> [Your instructions]
Format the data from the line with "at (498, 22)." up to and including the line with "Learn more about" as a JSON list of strings, one string per line, skipping blank lines.

> [Material to process]
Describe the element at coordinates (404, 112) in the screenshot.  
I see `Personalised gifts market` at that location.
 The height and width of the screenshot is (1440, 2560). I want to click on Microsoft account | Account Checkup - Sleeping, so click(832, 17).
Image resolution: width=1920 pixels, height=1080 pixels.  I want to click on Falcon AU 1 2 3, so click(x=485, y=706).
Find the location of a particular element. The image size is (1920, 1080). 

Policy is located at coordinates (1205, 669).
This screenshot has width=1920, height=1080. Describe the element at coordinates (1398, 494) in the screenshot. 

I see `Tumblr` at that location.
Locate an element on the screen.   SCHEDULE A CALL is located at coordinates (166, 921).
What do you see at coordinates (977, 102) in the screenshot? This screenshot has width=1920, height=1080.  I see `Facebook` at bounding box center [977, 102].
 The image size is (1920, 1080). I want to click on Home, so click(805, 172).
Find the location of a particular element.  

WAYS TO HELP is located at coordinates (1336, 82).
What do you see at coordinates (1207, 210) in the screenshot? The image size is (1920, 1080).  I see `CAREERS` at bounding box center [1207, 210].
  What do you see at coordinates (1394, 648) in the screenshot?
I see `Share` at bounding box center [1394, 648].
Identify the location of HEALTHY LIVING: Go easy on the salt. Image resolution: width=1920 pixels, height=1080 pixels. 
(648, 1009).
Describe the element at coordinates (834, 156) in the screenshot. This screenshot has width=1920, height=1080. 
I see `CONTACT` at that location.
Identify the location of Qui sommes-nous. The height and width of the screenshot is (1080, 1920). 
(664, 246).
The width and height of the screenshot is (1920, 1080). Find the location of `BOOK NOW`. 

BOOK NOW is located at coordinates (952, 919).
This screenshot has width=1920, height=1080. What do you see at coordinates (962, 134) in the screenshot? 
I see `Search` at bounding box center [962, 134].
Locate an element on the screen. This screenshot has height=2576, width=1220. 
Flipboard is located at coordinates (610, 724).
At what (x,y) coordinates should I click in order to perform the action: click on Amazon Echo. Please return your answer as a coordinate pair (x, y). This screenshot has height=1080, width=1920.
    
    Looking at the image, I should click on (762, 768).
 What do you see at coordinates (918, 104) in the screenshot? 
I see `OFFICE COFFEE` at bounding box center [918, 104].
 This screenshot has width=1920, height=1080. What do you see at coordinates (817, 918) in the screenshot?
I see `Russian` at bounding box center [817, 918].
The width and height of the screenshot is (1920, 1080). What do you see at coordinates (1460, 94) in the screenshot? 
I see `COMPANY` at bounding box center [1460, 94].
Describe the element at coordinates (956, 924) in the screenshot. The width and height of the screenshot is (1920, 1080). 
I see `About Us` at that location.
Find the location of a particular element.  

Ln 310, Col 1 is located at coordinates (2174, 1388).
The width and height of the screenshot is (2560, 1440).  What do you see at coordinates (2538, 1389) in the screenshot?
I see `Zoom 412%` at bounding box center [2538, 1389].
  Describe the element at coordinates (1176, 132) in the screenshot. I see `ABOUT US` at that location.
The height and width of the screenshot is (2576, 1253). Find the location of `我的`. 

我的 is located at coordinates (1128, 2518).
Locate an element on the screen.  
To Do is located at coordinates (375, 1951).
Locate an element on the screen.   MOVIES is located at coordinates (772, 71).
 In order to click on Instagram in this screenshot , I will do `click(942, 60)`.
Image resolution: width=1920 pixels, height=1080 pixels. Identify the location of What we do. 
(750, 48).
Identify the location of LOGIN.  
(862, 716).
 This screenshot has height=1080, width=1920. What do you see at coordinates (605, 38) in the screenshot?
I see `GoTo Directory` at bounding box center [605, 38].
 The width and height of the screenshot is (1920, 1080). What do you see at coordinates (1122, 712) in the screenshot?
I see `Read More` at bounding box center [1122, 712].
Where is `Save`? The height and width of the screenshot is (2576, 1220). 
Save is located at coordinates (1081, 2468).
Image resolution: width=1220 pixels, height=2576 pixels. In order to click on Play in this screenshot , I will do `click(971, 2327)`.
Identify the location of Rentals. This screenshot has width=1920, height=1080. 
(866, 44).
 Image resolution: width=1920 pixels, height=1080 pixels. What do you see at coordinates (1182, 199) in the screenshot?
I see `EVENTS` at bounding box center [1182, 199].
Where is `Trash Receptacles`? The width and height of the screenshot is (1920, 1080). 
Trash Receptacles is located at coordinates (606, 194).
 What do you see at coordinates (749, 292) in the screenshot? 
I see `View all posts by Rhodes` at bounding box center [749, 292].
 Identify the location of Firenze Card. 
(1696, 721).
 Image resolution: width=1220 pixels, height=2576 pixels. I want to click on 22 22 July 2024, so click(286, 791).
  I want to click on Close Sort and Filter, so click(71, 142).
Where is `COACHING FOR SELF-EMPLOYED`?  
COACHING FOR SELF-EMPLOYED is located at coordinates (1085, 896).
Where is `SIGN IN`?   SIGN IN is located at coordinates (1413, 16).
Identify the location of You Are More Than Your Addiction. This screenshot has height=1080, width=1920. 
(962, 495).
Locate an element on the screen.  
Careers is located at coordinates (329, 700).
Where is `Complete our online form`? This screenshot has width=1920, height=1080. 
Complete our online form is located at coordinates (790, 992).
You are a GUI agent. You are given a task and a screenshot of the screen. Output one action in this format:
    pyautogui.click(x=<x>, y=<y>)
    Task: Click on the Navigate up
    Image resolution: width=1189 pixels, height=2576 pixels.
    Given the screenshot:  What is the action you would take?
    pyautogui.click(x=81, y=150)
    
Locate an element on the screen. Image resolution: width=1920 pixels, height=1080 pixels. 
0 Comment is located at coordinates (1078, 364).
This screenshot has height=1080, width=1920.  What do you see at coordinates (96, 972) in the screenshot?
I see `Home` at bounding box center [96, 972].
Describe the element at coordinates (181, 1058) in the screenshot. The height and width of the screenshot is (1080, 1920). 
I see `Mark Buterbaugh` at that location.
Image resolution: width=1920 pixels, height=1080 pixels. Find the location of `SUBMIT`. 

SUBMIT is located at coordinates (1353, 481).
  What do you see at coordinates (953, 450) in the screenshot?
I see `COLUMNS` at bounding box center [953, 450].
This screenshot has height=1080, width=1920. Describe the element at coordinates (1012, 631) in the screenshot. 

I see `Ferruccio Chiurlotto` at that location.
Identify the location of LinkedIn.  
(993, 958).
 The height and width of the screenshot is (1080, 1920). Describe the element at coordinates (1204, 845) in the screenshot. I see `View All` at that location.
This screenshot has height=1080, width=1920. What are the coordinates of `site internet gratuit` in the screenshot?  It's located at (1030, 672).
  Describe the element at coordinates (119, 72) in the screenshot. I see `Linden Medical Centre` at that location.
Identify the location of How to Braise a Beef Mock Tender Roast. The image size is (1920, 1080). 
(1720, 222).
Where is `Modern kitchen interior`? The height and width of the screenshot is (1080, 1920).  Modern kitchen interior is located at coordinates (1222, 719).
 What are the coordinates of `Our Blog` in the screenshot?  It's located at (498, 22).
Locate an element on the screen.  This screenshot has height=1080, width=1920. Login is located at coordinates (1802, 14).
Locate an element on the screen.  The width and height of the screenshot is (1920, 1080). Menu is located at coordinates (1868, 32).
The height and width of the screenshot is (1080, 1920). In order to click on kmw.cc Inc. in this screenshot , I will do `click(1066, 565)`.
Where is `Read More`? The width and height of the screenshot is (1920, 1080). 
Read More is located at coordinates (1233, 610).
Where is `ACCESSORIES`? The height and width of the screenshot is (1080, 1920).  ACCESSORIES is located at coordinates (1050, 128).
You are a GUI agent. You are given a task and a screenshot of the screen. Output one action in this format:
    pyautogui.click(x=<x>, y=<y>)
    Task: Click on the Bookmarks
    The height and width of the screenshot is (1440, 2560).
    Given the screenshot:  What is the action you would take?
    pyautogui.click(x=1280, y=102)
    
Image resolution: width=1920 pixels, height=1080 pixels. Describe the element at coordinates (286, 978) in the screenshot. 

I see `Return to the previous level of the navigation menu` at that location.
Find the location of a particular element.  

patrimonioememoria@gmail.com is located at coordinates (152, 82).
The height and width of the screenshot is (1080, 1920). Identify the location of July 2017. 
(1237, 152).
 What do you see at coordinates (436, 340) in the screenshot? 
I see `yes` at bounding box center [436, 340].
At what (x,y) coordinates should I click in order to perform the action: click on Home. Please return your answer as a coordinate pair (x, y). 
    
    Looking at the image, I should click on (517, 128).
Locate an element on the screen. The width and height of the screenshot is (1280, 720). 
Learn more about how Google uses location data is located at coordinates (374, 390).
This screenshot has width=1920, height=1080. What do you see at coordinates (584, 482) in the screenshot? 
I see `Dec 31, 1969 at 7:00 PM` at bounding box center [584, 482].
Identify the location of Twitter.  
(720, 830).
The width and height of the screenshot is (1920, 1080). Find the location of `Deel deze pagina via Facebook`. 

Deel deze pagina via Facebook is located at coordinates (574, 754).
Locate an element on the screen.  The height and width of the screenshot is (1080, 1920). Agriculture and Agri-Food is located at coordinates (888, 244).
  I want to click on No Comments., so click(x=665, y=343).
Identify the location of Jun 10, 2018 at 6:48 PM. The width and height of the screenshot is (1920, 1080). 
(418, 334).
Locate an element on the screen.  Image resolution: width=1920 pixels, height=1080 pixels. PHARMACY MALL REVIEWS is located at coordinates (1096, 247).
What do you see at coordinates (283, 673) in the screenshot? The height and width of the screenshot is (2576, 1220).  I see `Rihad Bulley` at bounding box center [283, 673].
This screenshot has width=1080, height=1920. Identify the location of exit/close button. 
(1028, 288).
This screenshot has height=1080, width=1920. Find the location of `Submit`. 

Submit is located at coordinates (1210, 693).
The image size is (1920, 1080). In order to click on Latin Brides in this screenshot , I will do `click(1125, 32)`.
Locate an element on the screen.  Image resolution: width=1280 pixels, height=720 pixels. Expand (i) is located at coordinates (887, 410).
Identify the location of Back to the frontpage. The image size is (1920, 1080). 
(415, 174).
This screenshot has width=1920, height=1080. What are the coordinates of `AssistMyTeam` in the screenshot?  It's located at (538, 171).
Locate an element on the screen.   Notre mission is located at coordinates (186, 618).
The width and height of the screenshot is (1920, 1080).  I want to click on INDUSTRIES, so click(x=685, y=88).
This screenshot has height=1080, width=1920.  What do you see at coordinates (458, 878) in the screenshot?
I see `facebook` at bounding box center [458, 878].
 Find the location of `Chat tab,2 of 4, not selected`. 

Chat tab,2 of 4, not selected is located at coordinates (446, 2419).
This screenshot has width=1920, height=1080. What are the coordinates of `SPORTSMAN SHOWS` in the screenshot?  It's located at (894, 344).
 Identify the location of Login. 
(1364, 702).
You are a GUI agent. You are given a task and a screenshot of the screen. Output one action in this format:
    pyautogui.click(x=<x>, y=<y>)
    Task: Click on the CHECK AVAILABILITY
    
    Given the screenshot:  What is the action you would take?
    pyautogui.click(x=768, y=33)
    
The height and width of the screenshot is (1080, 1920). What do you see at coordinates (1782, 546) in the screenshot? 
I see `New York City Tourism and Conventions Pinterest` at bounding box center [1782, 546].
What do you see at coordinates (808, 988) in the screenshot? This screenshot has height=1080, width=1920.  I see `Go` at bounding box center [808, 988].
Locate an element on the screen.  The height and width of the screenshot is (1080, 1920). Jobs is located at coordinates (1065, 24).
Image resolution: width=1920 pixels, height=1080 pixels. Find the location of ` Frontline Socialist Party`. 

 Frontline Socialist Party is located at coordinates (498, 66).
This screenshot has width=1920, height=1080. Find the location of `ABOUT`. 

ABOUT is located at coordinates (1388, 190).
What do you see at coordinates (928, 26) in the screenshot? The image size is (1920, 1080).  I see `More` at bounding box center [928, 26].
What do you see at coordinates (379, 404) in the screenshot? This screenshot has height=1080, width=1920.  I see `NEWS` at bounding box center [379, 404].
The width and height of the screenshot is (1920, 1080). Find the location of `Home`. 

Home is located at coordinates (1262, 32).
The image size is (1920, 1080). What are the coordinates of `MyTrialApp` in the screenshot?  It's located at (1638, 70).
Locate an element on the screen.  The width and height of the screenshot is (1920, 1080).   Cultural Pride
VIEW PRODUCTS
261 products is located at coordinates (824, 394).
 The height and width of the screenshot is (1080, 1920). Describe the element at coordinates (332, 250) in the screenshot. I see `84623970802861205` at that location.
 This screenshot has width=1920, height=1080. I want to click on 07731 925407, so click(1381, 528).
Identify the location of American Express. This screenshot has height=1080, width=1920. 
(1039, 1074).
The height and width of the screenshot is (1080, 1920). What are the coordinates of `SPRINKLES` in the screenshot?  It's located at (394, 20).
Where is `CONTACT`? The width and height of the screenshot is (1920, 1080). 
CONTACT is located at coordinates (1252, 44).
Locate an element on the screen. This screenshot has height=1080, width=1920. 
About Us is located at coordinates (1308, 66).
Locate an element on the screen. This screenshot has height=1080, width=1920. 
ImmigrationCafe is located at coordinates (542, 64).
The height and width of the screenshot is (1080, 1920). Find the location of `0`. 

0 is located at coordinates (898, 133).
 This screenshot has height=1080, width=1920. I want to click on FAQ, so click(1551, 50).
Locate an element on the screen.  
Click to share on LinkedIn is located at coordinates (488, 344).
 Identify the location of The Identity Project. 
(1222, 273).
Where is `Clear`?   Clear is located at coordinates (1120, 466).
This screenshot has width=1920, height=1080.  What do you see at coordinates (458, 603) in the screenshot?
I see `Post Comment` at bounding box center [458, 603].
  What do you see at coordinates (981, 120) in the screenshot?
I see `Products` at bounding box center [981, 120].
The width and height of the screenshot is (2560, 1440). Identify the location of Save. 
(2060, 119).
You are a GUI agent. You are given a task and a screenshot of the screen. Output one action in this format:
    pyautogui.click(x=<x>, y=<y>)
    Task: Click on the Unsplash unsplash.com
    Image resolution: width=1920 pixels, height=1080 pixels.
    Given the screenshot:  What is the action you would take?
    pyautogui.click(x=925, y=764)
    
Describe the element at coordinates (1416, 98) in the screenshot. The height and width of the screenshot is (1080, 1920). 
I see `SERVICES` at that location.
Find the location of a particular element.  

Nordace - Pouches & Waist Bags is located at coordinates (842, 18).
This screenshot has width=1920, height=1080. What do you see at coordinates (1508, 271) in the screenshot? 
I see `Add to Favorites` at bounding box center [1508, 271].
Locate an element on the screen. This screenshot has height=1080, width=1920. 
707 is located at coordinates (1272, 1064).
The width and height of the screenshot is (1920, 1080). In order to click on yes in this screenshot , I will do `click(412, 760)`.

> [The result]
[
  " What are the coordinates of `Our Blog` in the screenshot?  It's located at (498, 22).",
  "Locate an element on the screen.  This screenshot has height=1080, width=1920. Login is located at coordinates (1802, 14).",
  "Locate an element on the screen.  The width and height of the screenshot is (1920, 1080). Menu is located at coordinates (1868, 32).",
  "The height and width of the screenshot is (1080, 1920). In order to click on kmw.cc Inc. in this screenshot , I will do `click(1066, 565)`.",
  "Where is `Read More`? The width and height of the screenshot is (1920, 1080). ",
  "Read More is located at coordinates (1233, 610).",
  "Where is `ACCESSORIES`? The height and width of the screenshot is (1080, 1920).  ACCESSORIES is located at coordinates (1050, 128).",
  "You are a GUI agent. You are given a task and a screenshot of the screen. Output one action in this format:",
  "    pyautogui.click(x=<x>, y=<y>)",
  "    Task: Click on the Bookmarks",
  "    The height and width of the screenshot is (1440, 2560).",
  "    Given the screenshot:  What is the action you would take?",
  "    pyautogui.click(x=1280, y=102)",
  "Image resolution: width=1920 pixels, height=1080 pixels. Describe the element at coordinates (286, 978) in the screenshot. ",
  "I see `Return to the previous level of the navigation menu` at that location.",
  "Find the location of a particular element.  ",
  "patrimonioememoria@gmail.com is located at coordinates (152, 82).",
  "The height and width of the screenshot is (1080, 1920). Identify the location of July 2017. ",
  "(1237, 152).",
  " What do you see at coordinates (436, 340) in the screenshot? ",
  "I see `yes` at bounding box center [436, 340].",
  "At what (x,y) coordinates should I click in order to perform the action: click on Home. Please return your answer as a coordinate pair (x, y). ",
  "    Looking at the image, I should click on (517, 128).",
  "Locate an element on the screen. The width and height of the screenshot is (1280, 720). ",
  "Learn more about how Google uses location data is located at coordinates (374, 390)."
]